Fig. S4. Impact of inflammatory stimuli on human macrophage-assisted epithelial repair. Human monocyte-derived macrophages (MDM) were activated for 24 h with heat-inactivated Escherichia coli at 50 multiplicity of infection (MOI) and 105 were incubated with wounded epithelial cell monolayer. No statistical differences were found between the repair activities of activated or quiescent monocyte-derived macrophages.
Fig. S5. Viability and phenotypical characterization of Crohn's disease (CD) and healthy donor (HD) macrophages. (a) CD14-positive cells were selected by magnetic sorting from peripheral blood mononuclear cells and plated at density of 500 000–1 000 000 cells/ml for 5 days. On days 1 and 4, non-adherent cells were discarded and at day 5 adherent macrophages were recovered by scraping and numerated. The data show the percentage of recovered living macrophages compared to the initial number of plated CD14-positive cells.
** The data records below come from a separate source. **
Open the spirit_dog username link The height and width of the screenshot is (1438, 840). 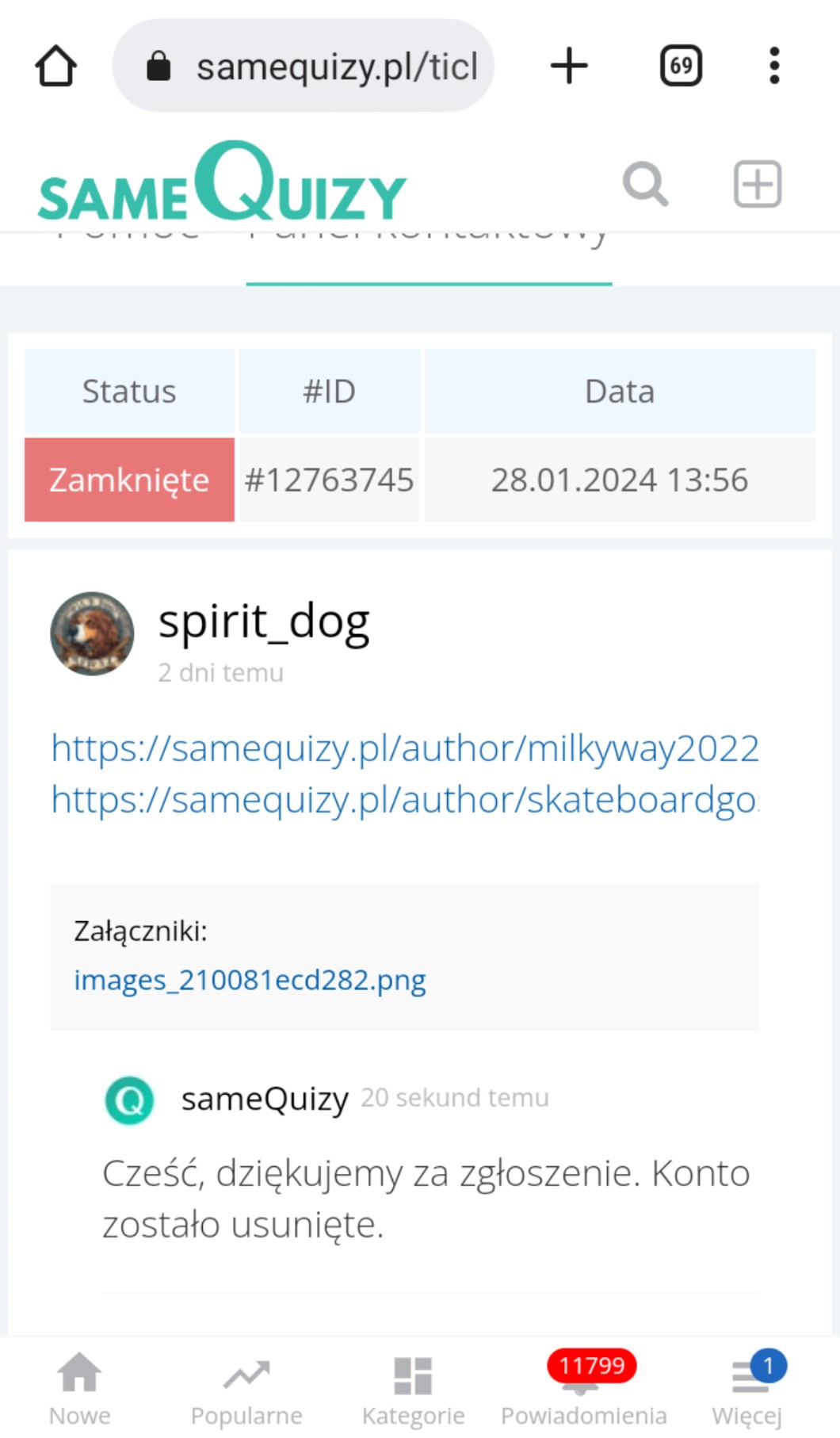[264, 621]
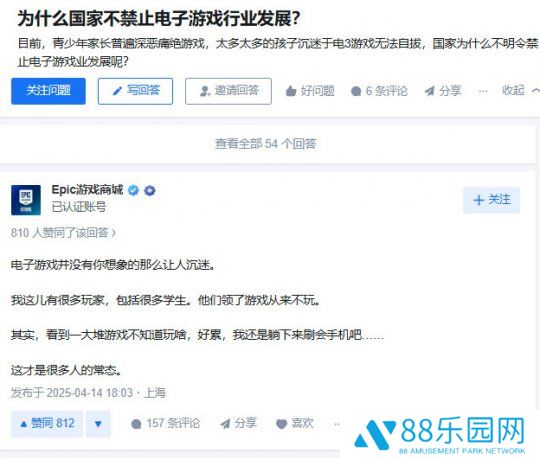This screenshot has width=540, height=460.
Task: Click the 好问题 thumbs-up icon
Action: 291,91
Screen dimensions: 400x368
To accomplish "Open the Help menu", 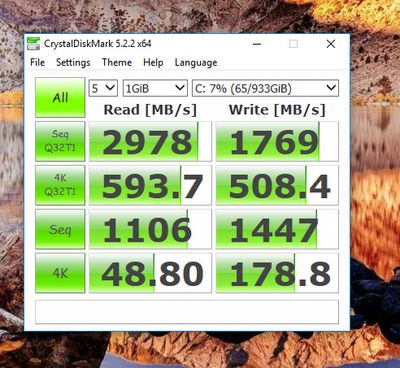I will click(153, 62).
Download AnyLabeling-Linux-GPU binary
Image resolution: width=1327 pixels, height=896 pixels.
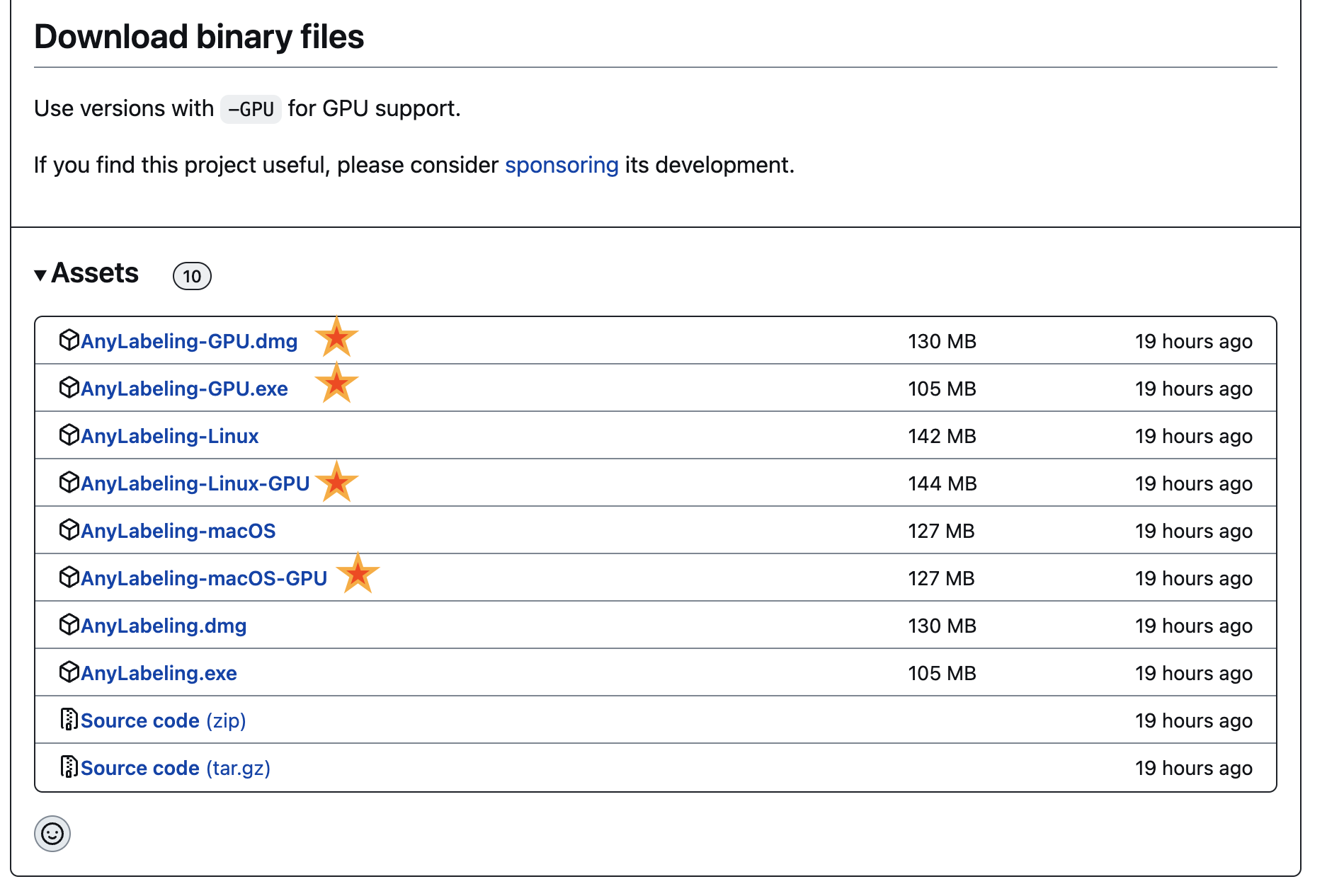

The data presented show the cumulated results of nine HD and nine CD patients; bars are means ± standard error of the mean. *No statistical difference (P-values were calculated by the Mann–Whitney U-test). (b) Macrophages were surface-stained with monoclonal antibodies to CD14 (clone M5E2; BD Biosciences), CD11b (clone ICRF44; BD Biosciences), CD11c (clone B-ly6; BD Biosciences), human leucocyte antigen D-related (HLA-DR) (clone G46-6; BD Biosciences), CD33 (clone WM53; BD Biosciences), CD68 (clone Y1/82A; BD Biosciences), CD116 (clone hGMCSFR-M1; BD Biosciences), CD163 (clone GHI/61; Biolegend), CD206 (clone 15.2; Biolegend), CX3CR1 (clone 2A9-1, MBL Nagoya, Japan). Data were acquired using a fluorescence activated cell sorter (FACS)scan flow cytometer (BD Biosciences) and analysed with CellQuest software (BD Biosciences). Dead cells were excluded by propidium iodide staining.
Fig. S6. Active transforming growth factor (TGF)-β and epidermal growth factor (EGF) levels in human co-cultures. Active TGF-β and EGF protein concentrations measured by enzyme-linked immunosorbent assay (ELISA) (R&D Systems) in the culture supernatant of monocytes derived-macrophages co-cultivated for 72 h with wounded epithelial cells in Dulbecco's modified Eagle's medium (DMEM) 0·1% fetal calf serum (FCS). No differences between TGF-β and EGF levels for healthy donors (HD) (eight individuals), Crohn's disease (CD) (11 individuals) and ulcerative colitis (UC patients) (four individuals) can be observed. Comparison between several groups to identify a trend was performed by a one-way analysis of variance (anova) test with Trend test as post-test.